Darla and I just can’t tell you how excited we are that such a strong symbol of PATRIOTISM and good Christian motherhood is OUR Representative!!! To celebrate we’re going to strap on our guns and Darla’s going to strap on little Bobby’s gun and little Billie’s gun and little Cindy’s gun and we’re all going to head to Shooters for some of those delicious pork sliders they still serve. A little diarrhea never hurt anyone, except a bunch of communist snowflakes who shouldn’t be allowed in this great country anyhow. And masks? So unAmerican. Of course Lauren would never want us to have to give up our FREEDOM and cover our faces for another DemoRat hoax.

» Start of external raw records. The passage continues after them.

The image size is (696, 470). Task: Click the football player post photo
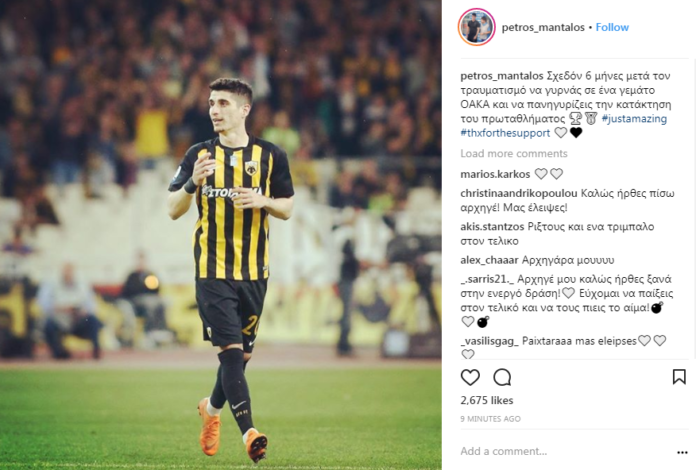[221, 235]
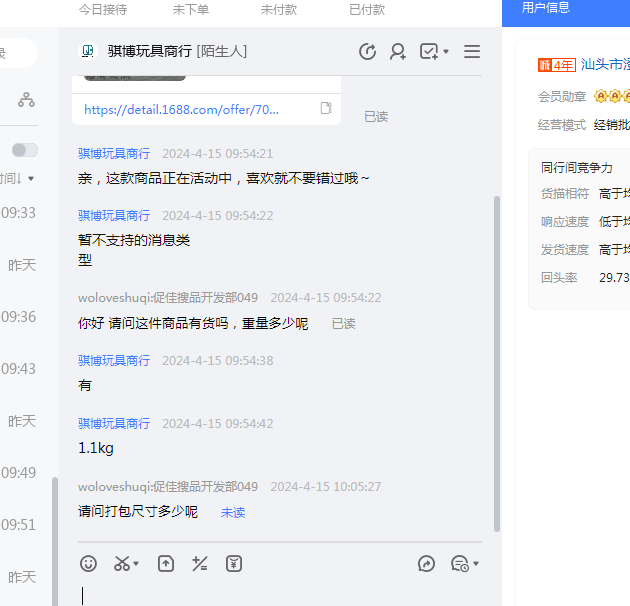Click the refresh icon in chat header

(x=367, y=52)
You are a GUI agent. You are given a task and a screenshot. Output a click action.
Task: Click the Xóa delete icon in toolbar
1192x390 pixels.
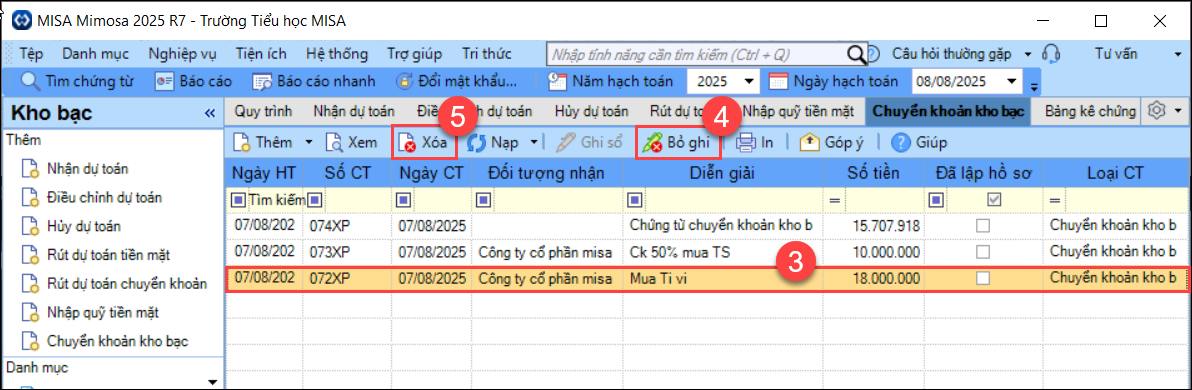pyautogui.click(x=409, y=142)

My life is awesome now and I’ve never been prouder to be an American! Who would have known that little old Rifle, Colorado could produce such a great leader? Who would have known we’d ever have another Sarah Palin but better? Are we even worthy? I don’t know what’s ahead for Lauren Boebert but it’s going to be huge! Especially, Darla reminds me, if we ALL work really hard on our vision boards this year. But keep it a SECRET ha ha!
With many thanks to (4ChAn)n Harvey and M-Anon.